In February, the lockdown ended for northern Ontario, due to a lower number of cases, but continued in the south.
Hamm thought the project wouldn’t happen, but then “God provided the right volunteers at the right time,” he says.
That’s when Paul Steckle, the church contact person for the Waterloo-Markham Mennonite community in New Liskeard, about two hours east of Timmins, stepped up to say he could organize some volunteers from his community.
Since travel was permitted in that northern Ontario zone, because of lower COVID-19 cases, Steckle was able to gather volunteers from his church and from the Matheson Old Order Mennonites, who live about an hour away from Timmins.
Under Steckle’s leadership, the volunteers were able to complete a considerable amount of work before another province-wide emergency declaration and stay-at-home order was issued on April 8.
“This surely demonstrates God’s leading,” Hamm says. “It may not have worked out as we thought it should, but God was walking with us. It all happened in God’s timing, even during COVID.”
From Steckle’s perspective, “all honour and glory belongs to God” for how things worked out. “This type of work works well during COVID, when restrictions don’t allow travelling to areas where natural disasters often occur,” he says. “It was something we could do without being away from home for a month.”
As for the work itself, he says, “I definitely feel it was well worth the time to help out on the MCC project, just knowing the building will be used to help Indigenous people with the different programs MCC works with.”
Steckle also appreciates “the gratitude and thankfulness shown by everyone from MCC.”
For Lyndsay Mollins Koene, who directs MCC’s Indigenous Neighbours program, “MDS was a beautiful gift to us. . . . it is with unbelievable gratitude we say thanks to all the volunteers.”

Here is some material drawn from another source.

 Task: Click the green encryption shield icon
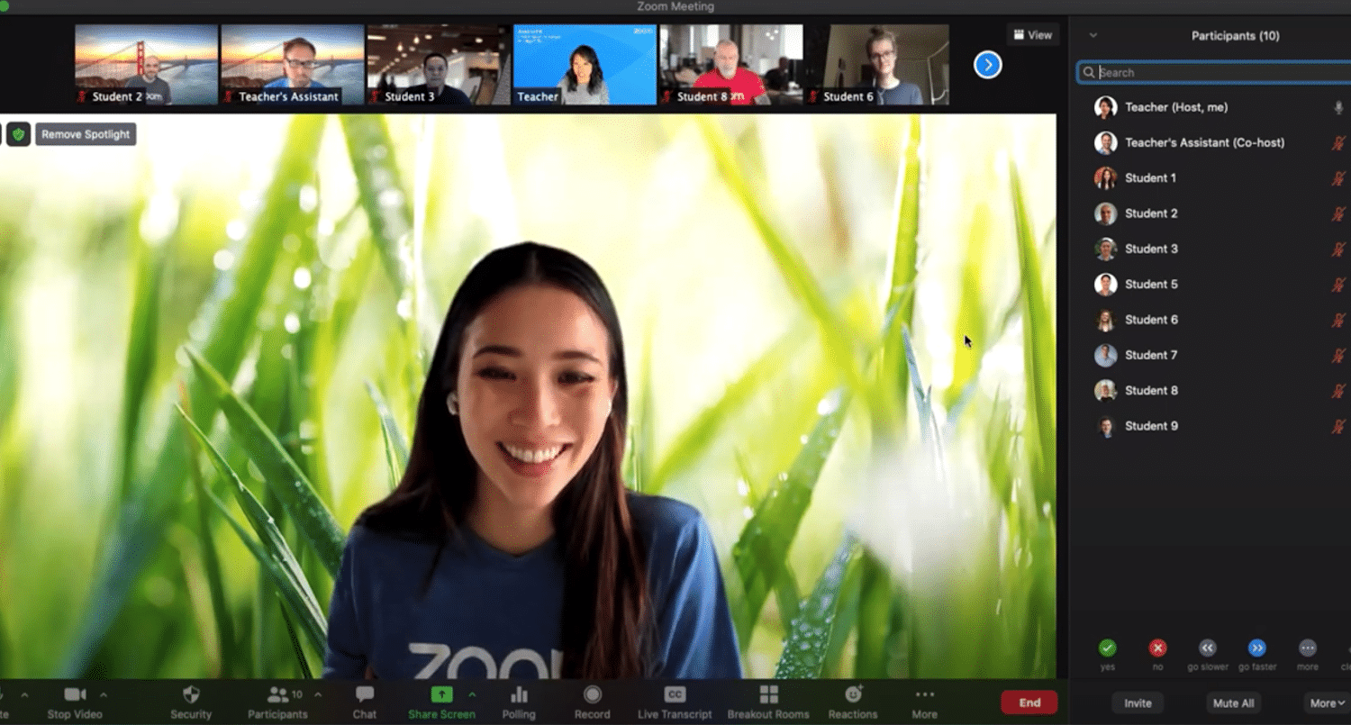(x=18, y=134)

Although MCC staffers are not able to move in yet due to the emergency lockdown, they and local artisans are looking forward to moving in early this summer if pandemic restrictions allow.
Once people are able to gather again, Mollins Koene is anticipating a grand re-opening with all the MDS volunteers, MCC staff and members of area Indigenous communities.

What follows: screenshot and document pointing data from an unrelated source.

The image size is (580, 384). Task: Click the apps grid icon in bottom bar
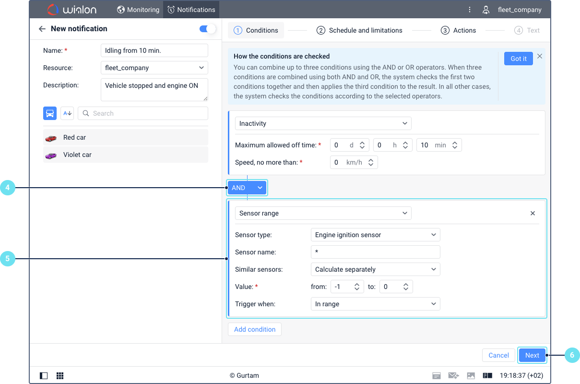click(60, 375)
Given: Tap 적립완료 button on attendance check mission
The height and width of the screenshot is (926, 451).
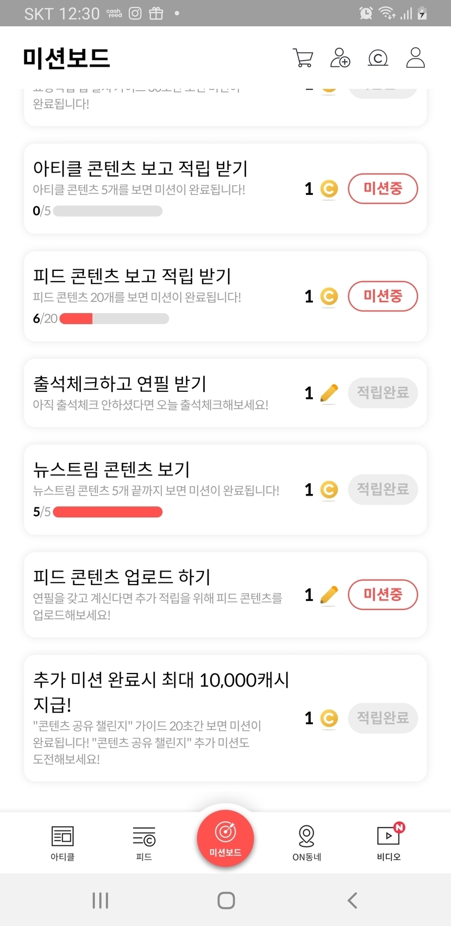Looking at the screenshot, I should tap(383, 393).
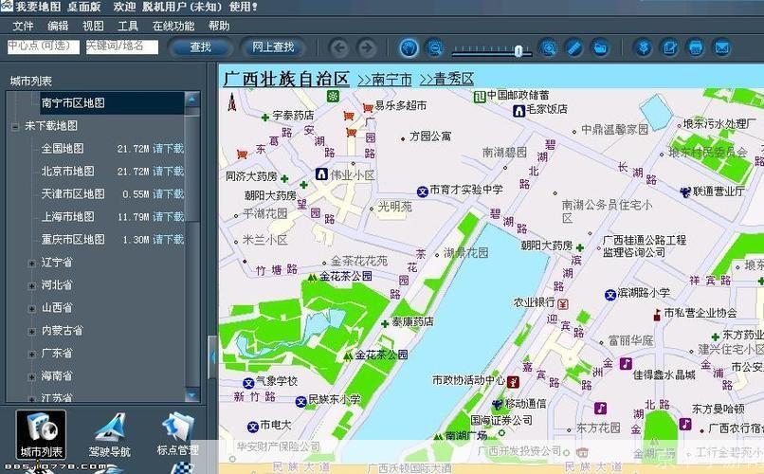Select the ruler distance measuring tool

click(573, 47)
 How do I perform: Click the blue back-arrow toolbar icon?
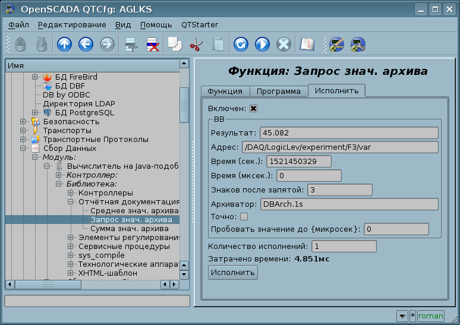[x=86, y=45]
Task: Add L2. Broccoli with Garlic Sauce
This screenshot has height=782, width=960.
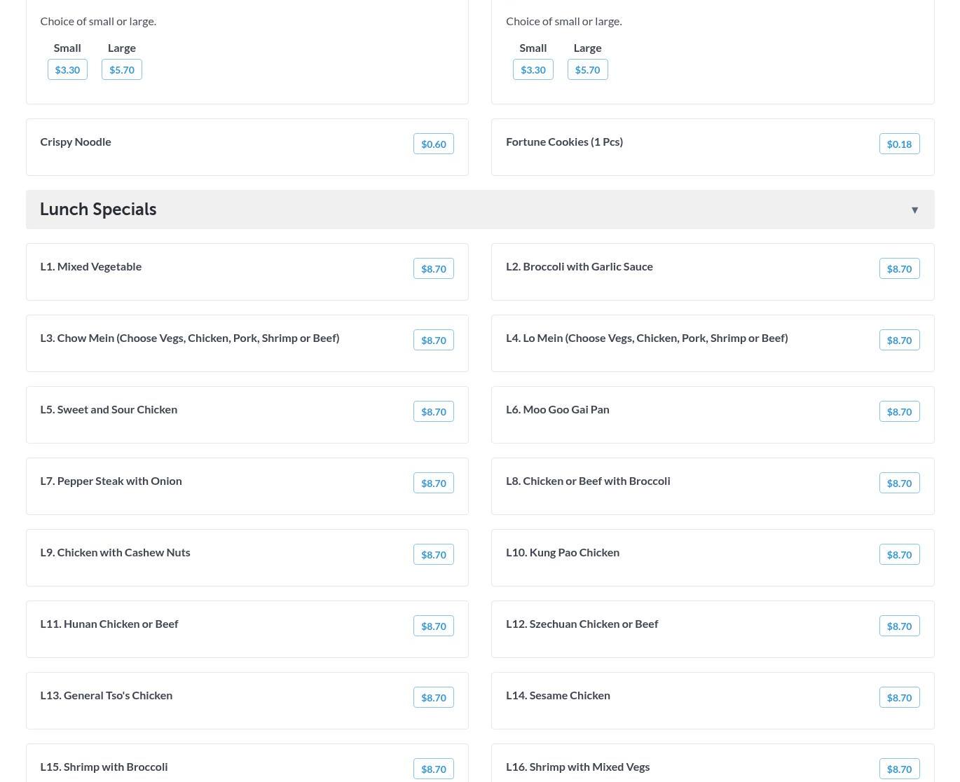Action: 899,268

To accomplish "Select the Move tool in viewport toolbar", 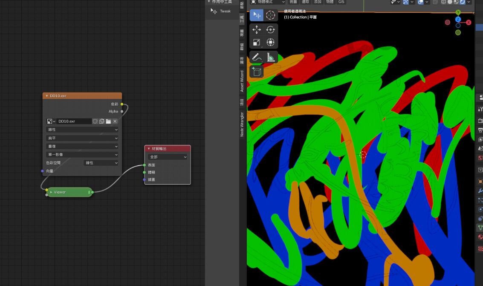I will coord(257,29).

“The project has strengthened the connection between MCC and MDS, and also the relationships between us and Mennonites near Timmins,” she says. “I can see us working together again.”
As for Hamm, he is glad MDS Ontario has been able to support MCC’s work with Indigenous people in the province through the project.
“We want to support it because of the important role MCC plays in facilitating the reconciliation and peacebuilding process between the Indigenous and settler communities. That is God’s work, too.”